WASHINGTON – Three Colombian nationals pleaded guilty today to conspiracy to smuggle aliens for profit and conspiracy to commit visa fraud in connection with their roles in an extensive and sophisticated visa fraud scheme through which they fraudulently procured visas from the U.S. Embassy in Bogotá, Colombia. The guilty pleas were announced today by Assistant Attorney General Lanny A. Breuer of the Criminal Division; U.S. Attorney Ronald C. Machen Jr. of the District of Columbia; Director John Morton of U.S. Immigration and Customs Enforcement (ICE); and Eric J. Boswell, Assistant Secretary for Diplomatic Security and Director of the Office of Foreign Missions, U.S. State Department.
Heliber Toro Mejia, 52; Humberto Toro Mejia, 60; and Luz Elena Acuna Rios, 53; all of Bogotá, pleaded guilty in Washington, D.C., before U.S. District Judge Ellen S. Huvelle. At sentencing, scheduled for Dec. 6, 2010, each defendant faces a maximum sentence of 10 years in prison for conspiracy to commit alien smuggling for profit and five years in prison for conspiracy to commit visa fraud. Each defendant is also subject to a maximum fine of $250,000 for each charge.
The defendants were charged in a three-count indictment returned by a federal grand jury in the District of Columbia on Feb. 4, 2009. The defendants were arrested on June 2, 2009, by Colombian authorities in Bogotá on provisional arrest warrants in response to a U.S. government request for their arrest and were subsequently extradited to the United States for prosecution.
Heliber Toro Mejia, Humberto Toro Mejia and Rios admitted that they operated an extensive and sophisticated visa fraud ring that profited by assisting otherwise inadmissible Colombian nationals in fraudulently procuring visas from the U.S. Embassy in Bogotá. According to plea documents, to support the visa applications of alien applicants, the defendants and other conspirators created fictitious backgrounds for the aliens and fraudulent supporting documentation, including paperwork that appeared to be official Colombian government-issued documents such as tax filings and birth and marriage certificates. According to plea documents, the conspirators coached the aliens on how to pass the visa interview at the U.S. Embassy in Bogotá by answering questions untruthfully as well as how to lie to U.S. immigration authorities about their backgrounds when entering the United States. The defendants admitted to assisting more than 100 aliens in fraudulently obtaining or attempting to fraudulently obtain a U.S. visa during the course of the conspiracy. According to plea documents, many of those aliens who did obtain a fraudulently-procured visa used that visa to enter the United States.

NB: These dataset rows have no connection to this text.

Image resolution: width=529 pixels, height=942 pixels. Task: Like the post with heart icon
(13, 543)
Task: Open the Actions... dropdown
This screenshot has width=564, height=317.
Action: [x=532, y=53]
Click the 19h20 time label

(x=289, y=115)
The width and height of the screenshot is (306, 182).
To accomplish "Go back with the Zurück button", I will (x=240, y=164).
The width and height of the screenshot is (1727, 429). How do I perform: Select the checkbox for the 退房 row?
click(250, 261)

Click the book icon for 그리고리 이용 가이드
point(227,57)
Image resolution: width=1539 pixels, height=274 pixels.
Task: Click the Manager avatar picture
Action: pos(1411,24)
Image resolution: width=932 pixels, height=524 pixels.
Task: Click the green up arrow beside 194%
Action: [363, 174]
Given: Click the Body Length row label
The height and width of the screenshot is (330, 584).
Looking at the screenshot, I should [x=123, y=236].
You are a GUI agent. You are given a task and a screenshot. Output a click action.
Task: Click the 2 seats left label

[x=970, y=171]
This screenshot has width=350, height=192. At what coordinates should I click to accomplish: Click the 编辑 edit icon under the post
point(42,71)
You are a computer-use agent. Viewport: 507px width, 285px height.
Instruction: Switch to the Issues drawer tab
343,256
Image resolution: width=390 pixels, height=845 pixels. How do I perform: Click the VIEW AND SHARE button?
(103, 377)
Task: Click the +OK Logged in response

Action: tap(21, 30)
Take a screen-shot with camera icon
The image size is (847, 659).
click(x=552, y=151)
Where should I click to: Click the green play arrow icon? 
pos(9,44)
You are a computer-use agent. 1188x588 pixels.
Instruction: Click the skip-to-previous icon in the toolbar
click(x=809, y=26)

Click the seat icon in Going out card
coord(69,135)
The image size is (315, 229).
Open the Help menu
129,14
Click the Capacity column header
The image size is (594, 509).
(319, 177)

As part of the plea agreements, the defendants also agreed to forfeit assets related to the alien smuggling and visa fraud scheme, including an office in Bogotá and $234,533 in proceeds. The defendants agreed to fully assist the governments of the United States and the Republic of Colombia in the identification and location of all directly forfeitable property and substitute assets and to pass clear title to directly forfeitable property and substitute assets to the United States. If requested by the U.S. government, the defendants also agreed to voluntarily forfeit to the government of Colombia any and all assets which are subject to forfeiture as the result of their criminal activities.
The guilty pleas are the result of “Operation Coffee Country,” a coordinated international investigation by the ICE Homeland Security Investigations (HSI) Attaché’s Office in Bogotá and the Diplomatic Security Service - Regional Security Office in Bogotá. The ICE HSI Special Agent in Charge for in Washington, D.C., and the Diplomatic Security Service - Criminal Investigations Division provided substantial assistance.
The government of Colombia, including the Colombian Department of Administrative Security and Colombian prosecutors, provided significant assistance and support during the investigation, arrest and extradition of the defendants. The U.S. Department of Justice’s Office of International Affairs and the U.S. Embassy in Bogotá worked with their counterparts in Colombia to effect the extradition.
The case is being prosecuted by Senior Trial Attorney James S. Yoon of the Criminal Division’s Human Rights and Special Prosecutions Section and Assistant U.S. Attorney Frederick W. Yette of the U.S. Attorney’s Office for the District of Columbia. Significant assistance from the Criminal Division’s Office of International Affairs was provided by Trial Attorney Nicolette Romano. Trial Attorney Jean Weld from the Criminal Division’s Asset Forfeiture and Money Laundering Section also provided assistance.